You can't fix everything at once. And honestly, some integrations don't need fixing. That nightly CSV export between two systems that nobody's expanding? Leave it alone. It works. Your effort is better spent elsewhere.
We prioritise integration improvements using three criteria:
1. AI adjacency. Will this integration feed or consume AI capabilities in the next 12 months? If yes, it's high priority. The cost of retrofitting AI support onto a fragile integration is always higher than building it right the first time.
2. Fragility score. How often does this integration break, how long does it take to detect, and what's the blast radius? High fragility, high impact connections get upgraded regardless of AI plans.
3. Extension frequency. How often do new consumers need data from this source? If you're adding a new connection to the same system every quarter, that system needs an event-based interface. The point-to-point approach is already failing you.

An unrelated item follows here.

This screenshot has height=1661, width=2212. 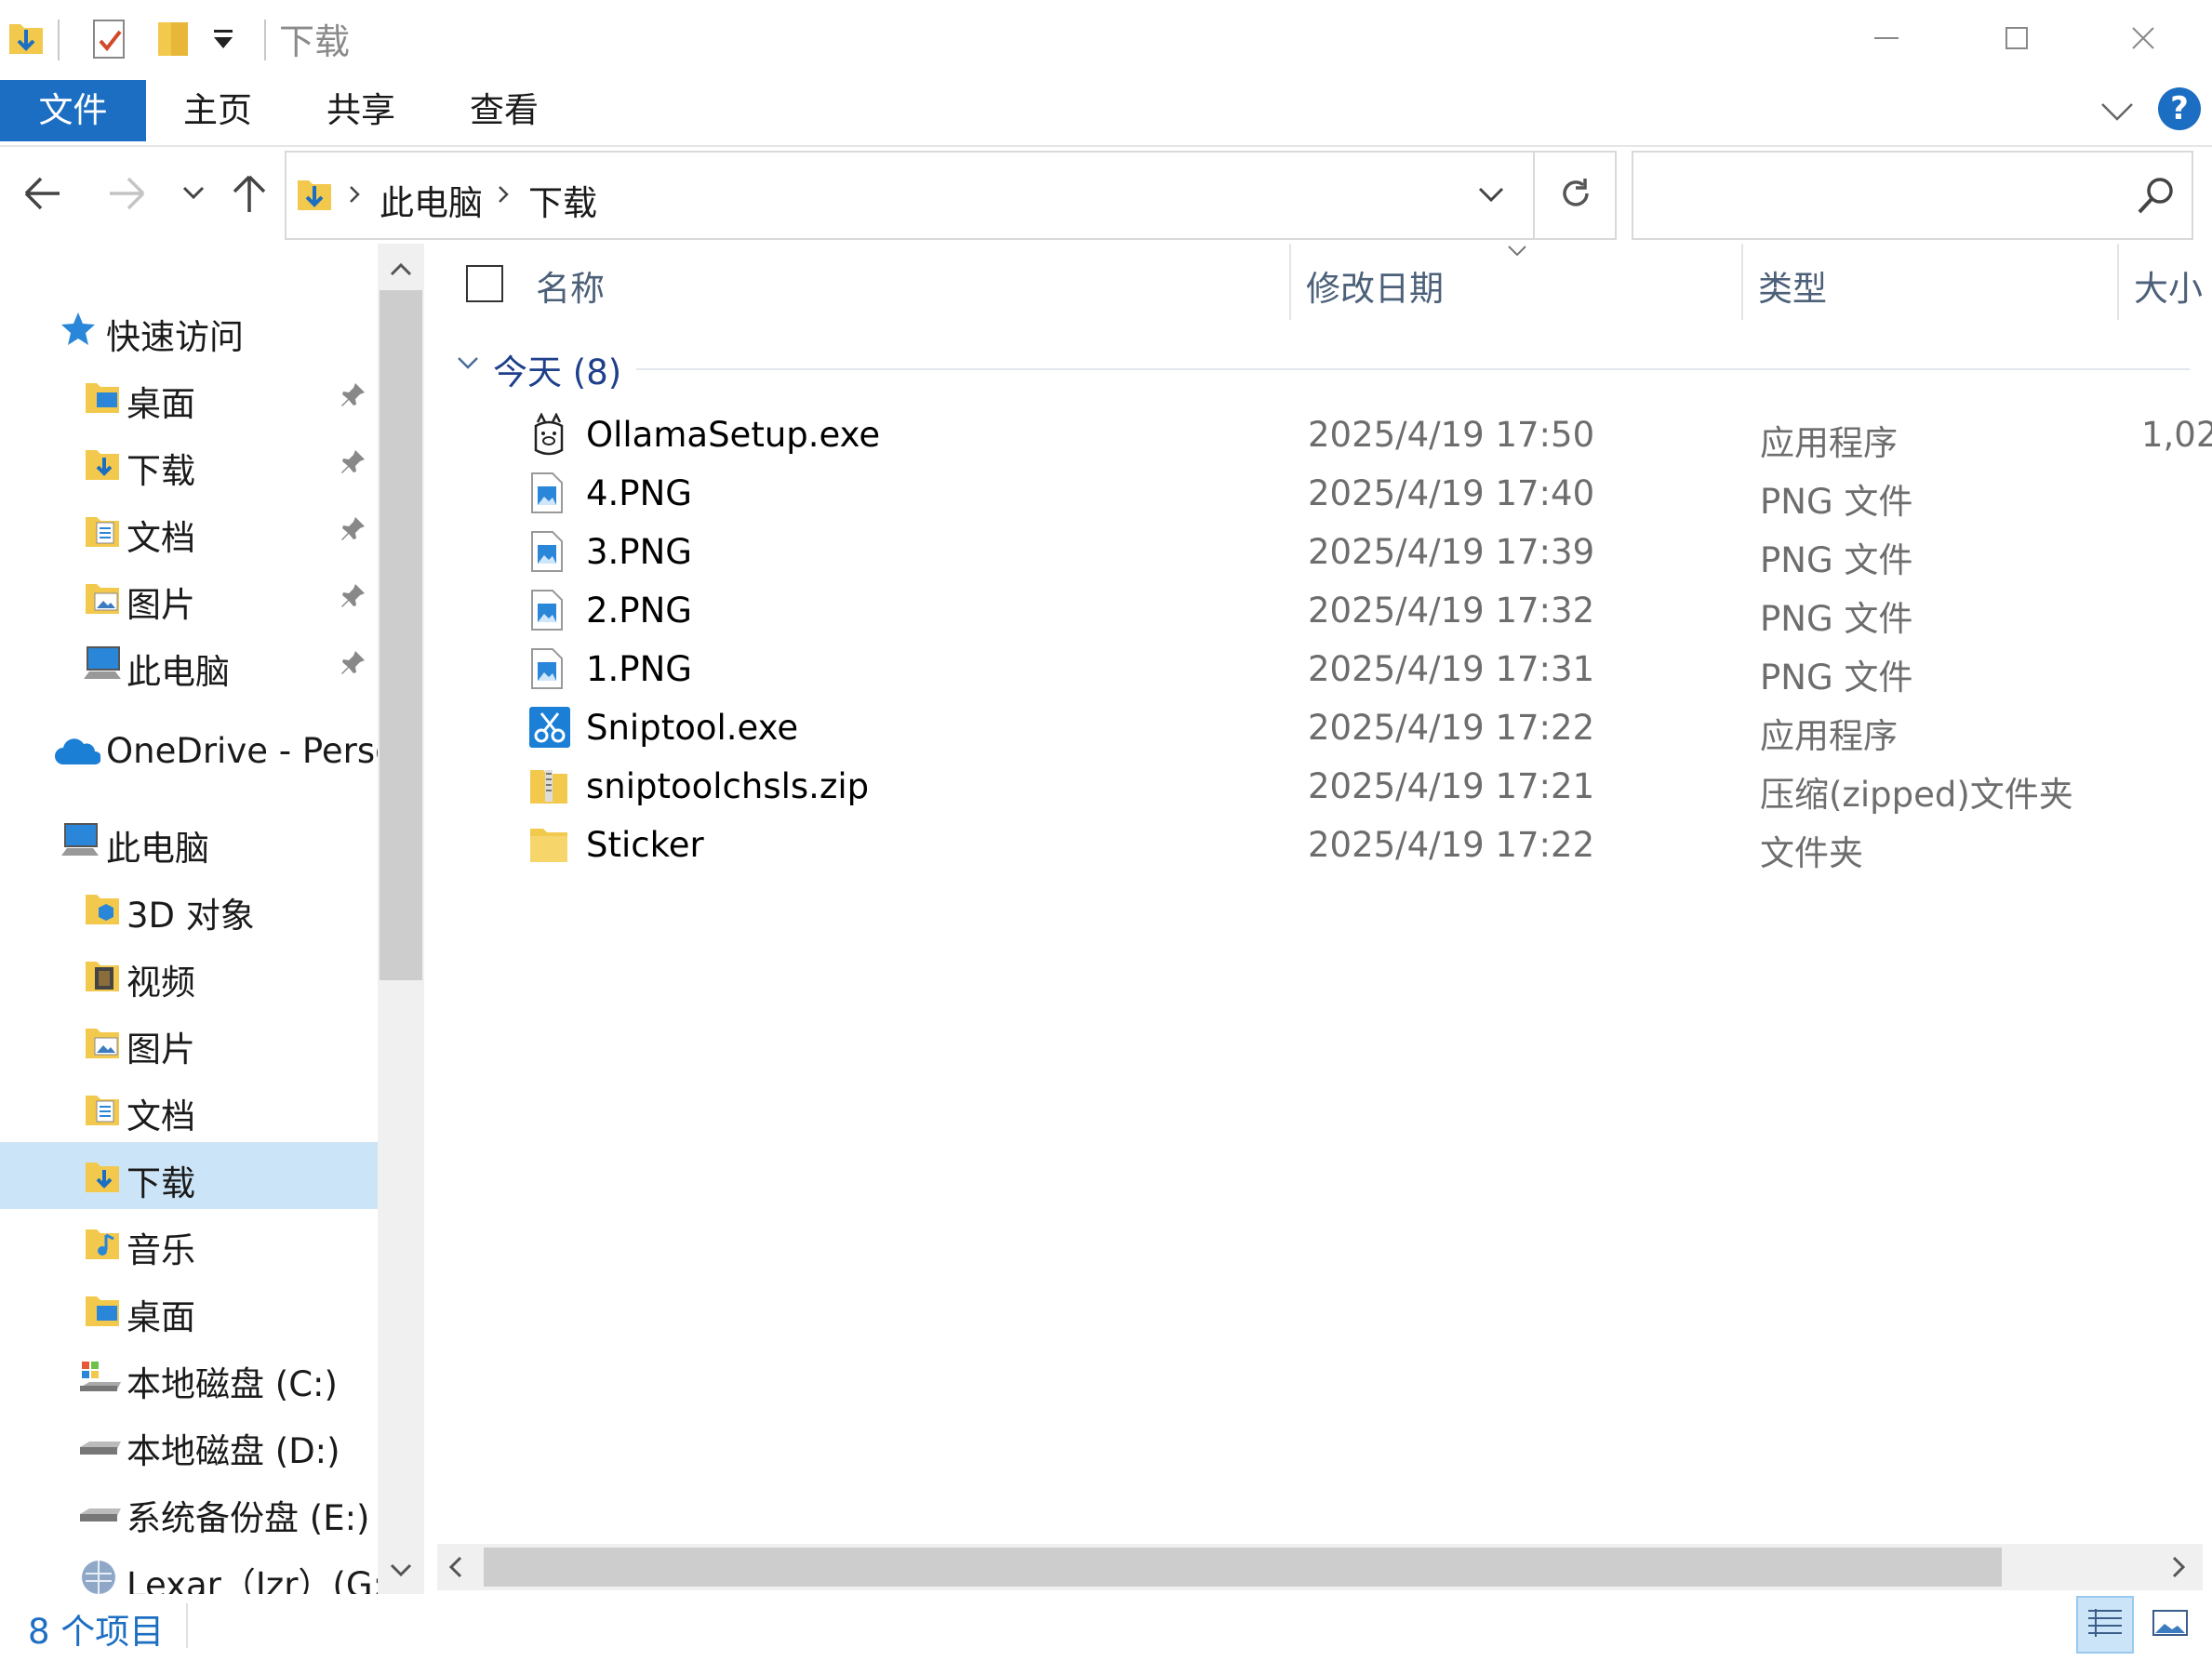 I want to click on tab-home: 主页, so click(x=218, y=111).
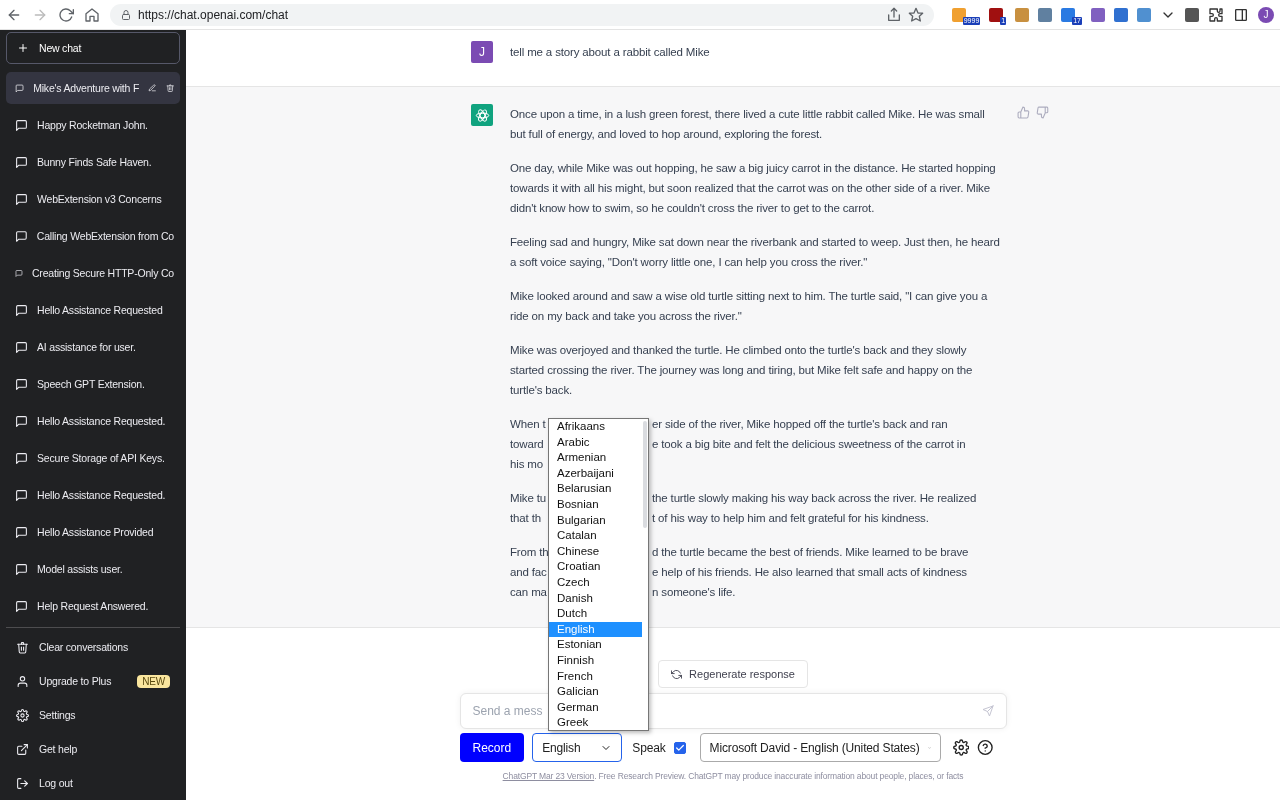  What do you see at coordinates (596, 552) in the screenshot?
I see `language-option: Chinese` at bounding box center [596, 552].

Focus on the top five. Get those right. Then reassess. The landscape changes as you improve the foundation, and priorities shift accordingly.

Honest Limitations

We don't have a silver bullet. Event-driven architecture introduces its own complexity. Schema evolution is hard. Debugging distributed events is harder than debugging synchronous API calls. Eventual consistency confuses people who are used to transactions.
API gateways can become bottlenecks if not properly scaled. They add latency to every request. They're another thing to monitor, maintain, and upgrade.
And the tooling is still maturing. Enterprise event platforms work well for traditional data. Making them work well for the unstructured, high-volume data that AI capabilities need is still an evolving practice.
What we can say: these patterns compound. Each integration you build on the event-driven foundation is easier than the last. Each AI capability you add to a well-designed gateway is faster to deliver. The first few months feel slower. By month six, you're moving faster than the point-to-point approach ever allowed.
That's the goal. Not solving the integration problem for good. Making it manageable, and getting better at it over time.